Denis Boyles cracks me up

In his Euro-Press Review today Boyles offers seven phrases to President Bush for use in his speech next week to EU types during his visit to Europe. They're all funny enough, but as he winds up he administers a ferocious caning to Jacques Chirac and Gerhard Schroder:
7. Jacques, Gerhard, get a better campaign issue. Chirac and Schröder are running nations that, if they were American sitcoms, would be cancelled and sold to European TV networks where they’d run forever, dubbed and dumber. Both nations are in economic sloughs; the Germans in fact are approaching Weimar-levels of unemployment. If they ran on their records in their coming elections, they’d crash faster than this cheap laptop of mine. So for both of these guys, the only campaign issue available is anti-Americanism. In the case of Chirac, it’s just cynical opportunism, sort of what you’d expect from a guy wanted on fraud once he loses his office. In the case of Schröder and especially German Foreign Minister Joschka Fischer, it’s blind ideology. As John Vinocur reports in the IHT, the small, cubical Schröder is not hiding his ambition behind his arrogance:
[A] speech by Gerhard Schröder, billed as a German-take-on-the-world and read out by Defense Minister Peter Struck (Schröder called in sick), grated. The Bush folk, trying so hard to be Europe-amenable seven days before the president’s arrival, suddenly found themselves laboring not to look too wrong-footed, embarrassed or provoked by a message from the chancellor they did not fully expect…

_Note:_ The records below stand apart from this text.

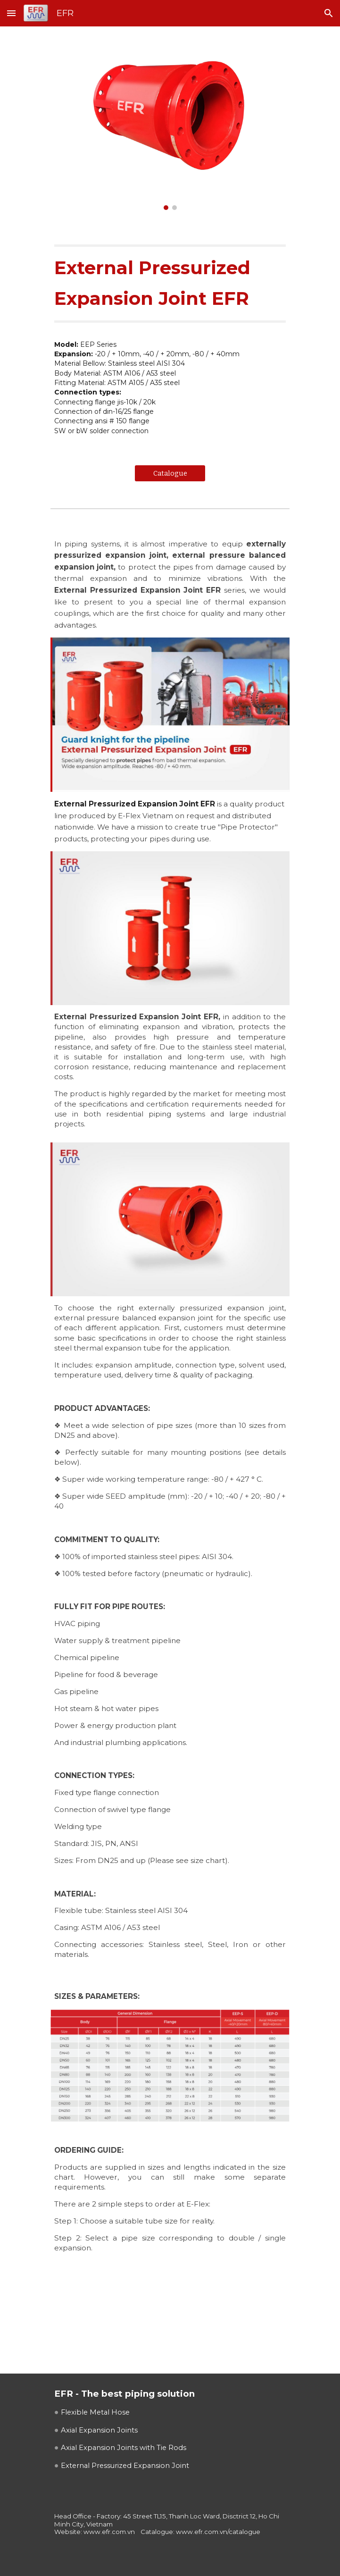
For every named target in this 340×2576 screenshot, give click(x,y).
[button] (11, 13)
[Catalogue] (170, 473)
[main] (170, 283)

His text restated his determination that Germany get a UN Security Council seat cum veto power. It fled any mention of his quest to have the European Union lift its embargo on arms sales to China, a proposal that has enraged Congress across the board. And it urged an end to Iran’s isolation and consideration for the mullahs’ “legitimate security concerns” — on a day when James Woolsey, a Clinton administration director of U.S. central intelligence, was asking a seminar panelist if he knew of a single shard of fact indicating that Iran was not about to produce atomic weapons. (No answer.)
This latest burst of anti-Americanism in France and Germany has been aimed not just at the policies of the American government and the war in Iraq but also the culture of the American people, the popularity of which is something Chirac described as an “ecological disaster” during a visit to southeast Asia, just before the tsunami.

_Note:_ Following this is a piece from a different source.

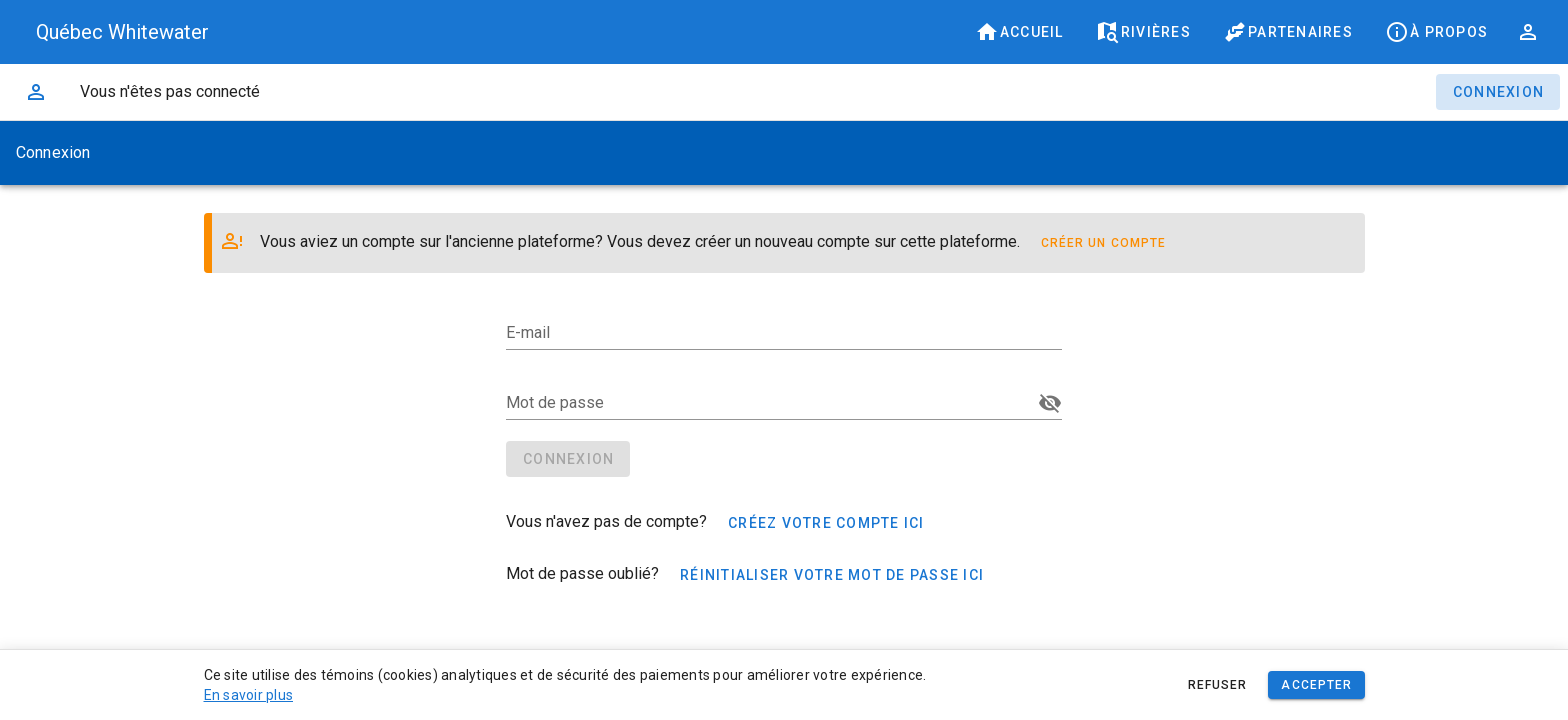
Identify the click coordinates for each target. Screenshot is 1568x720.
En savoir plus (249, 695)
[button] (1528, 32)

This kind of knee-jerk hatred colors the judgments of both men and their fellow citizens. If Germany and France hadn’t already demonstrated their ability to market brutal hatred during World War II, this might not matter. But to fan the flames of grotesque intolerance during a war on terror just to keep two political hacks out of their own growing unemployment lines is a bit much. If that’s worth deep-sixing the Atlantic “alliance,” that’s jake. Or maybe we could give Germany our Security Council seat (and our share of the bills) on our way out of the U.N. Let Europe pay its own way for a decade or two. If Bush makes nothing else clear when he arrives in Brussels Monday night for a “working dinner” with Chirac it should be that ultimately European anti-Americanism isn’t our problem. It’s Europe’s problem, and Euro-leaders should take the lead in solving it.